I haven't had any lights in my buildings for years, but when I did, I used the LGB lights that they sold for interior lighting in their passenger cars. I think they were rated for 18-24 v. I then just taped into the nearest track to power the lights. Or run a line from the constant DC posts on your power supply. If you go this route, make sure they are the screw in bulbs, not the ones with two pins coming out the base. I think those are for only 5v. SORRY, I missed the no track power! Chuck


----------



## toddalin (Jan 4, 2008)

Many people just use a "Malibu" transformer and direct burial cable. You can also use the lowest wattage "Malibu" lights, or a host of other lights that are out there such as those sold by "Model Power." They offer "stick-on" lights in sets of up to 20 (maybe more).


----------



## mickey (Jan 28, 2009)

I hear a lot about using these solar things and cutting them up. My personal experience with them being used as they were designed has been less than ideal.

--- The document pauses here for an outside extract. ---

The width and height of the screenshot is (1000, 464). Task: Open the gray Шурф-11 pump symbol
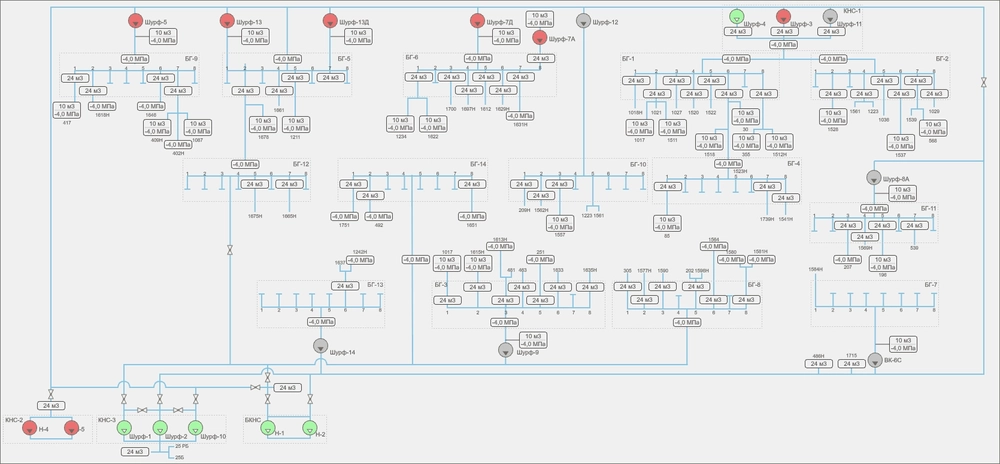pyautogui.click(x=830, y=17)
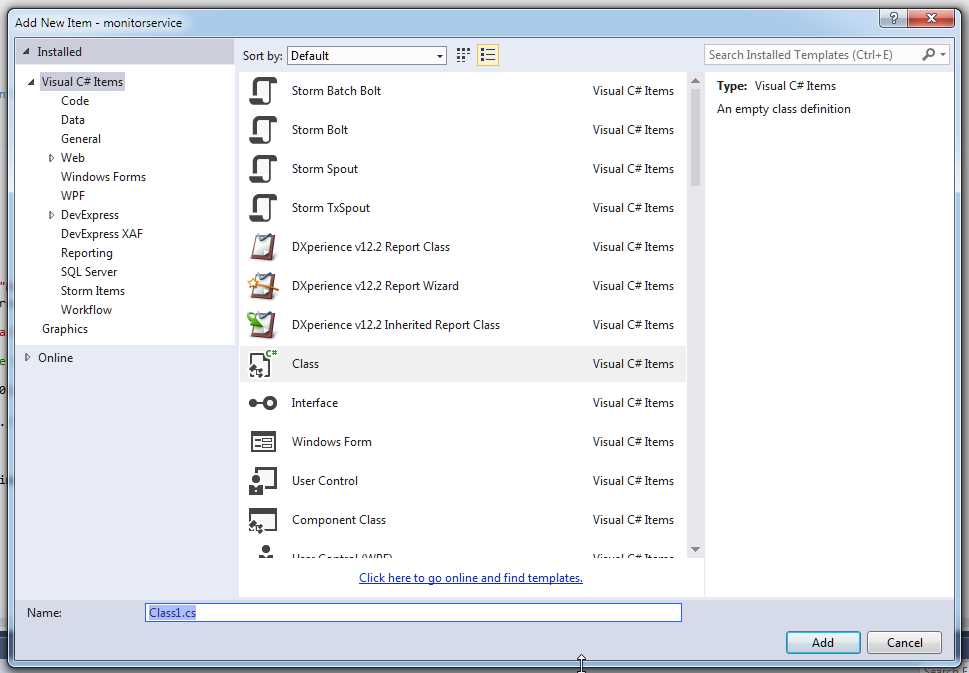969x673 pixels.
Task: Select the Interface template icon
Action: click(263, 402)
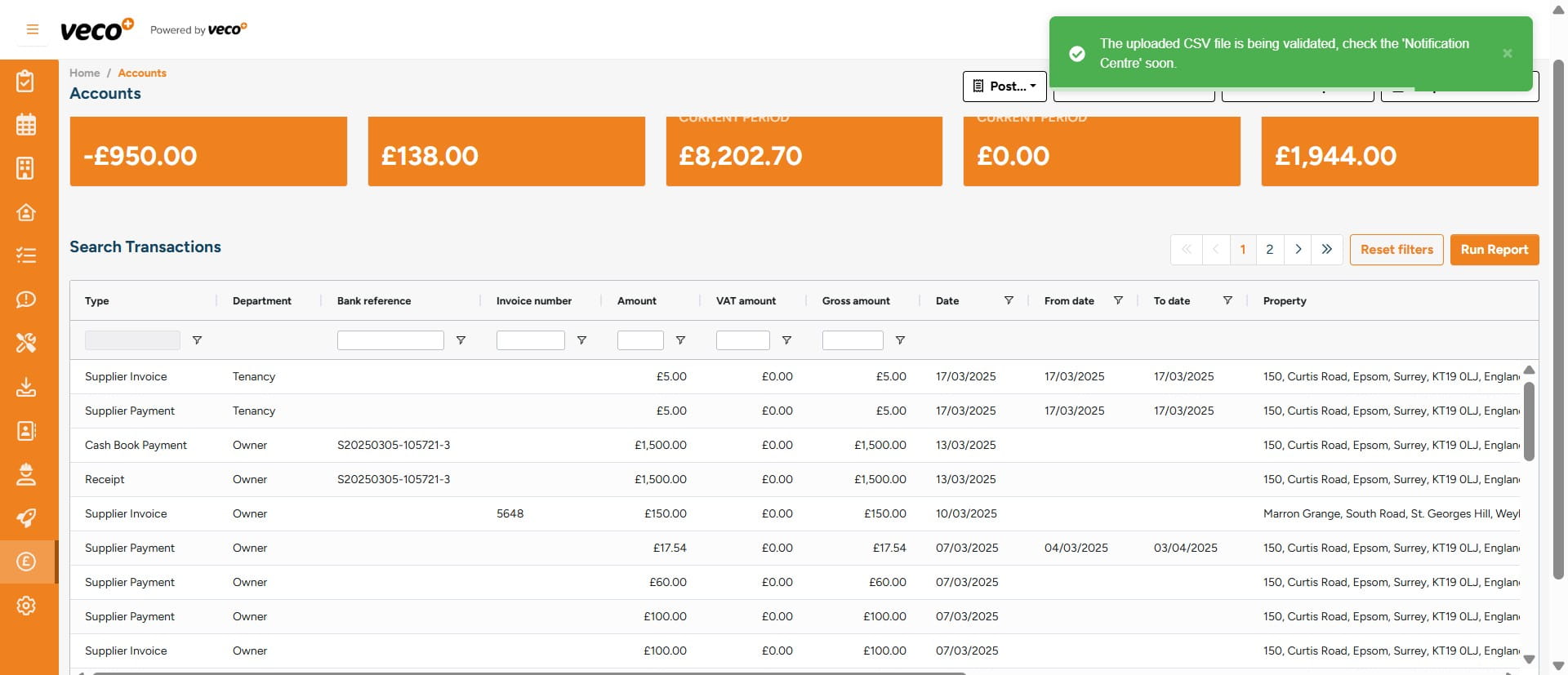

I've put several around the backyard and they seem to work good for the first year, then it all heads south. Those reacharable batteries just don't last and are expensive to replace.


----------



## backyardRR (Aug 14, 2012)

I can concur with the statement about solar panels with rechargeable batteries, especially the landscaping lights.
You can get 1-2 years put of them and then they die one by one. Some have water in them but most show no
obvious signs of failure. Changing rechargeable batteries doesn't seem to help so I suspect the issue is with
the panels. They are fairly cheap in the big box stores so I guess you get what you pay for.

Wayne


----------



## Totalwrecker (Feb 26, 2009)

Next best might be button battery lights. 
My sister found some fake candle lights.. white plastic about a quarter in diameter, a 1/4 " tall with a frosted flame shape sticking up. Drop in for special times... 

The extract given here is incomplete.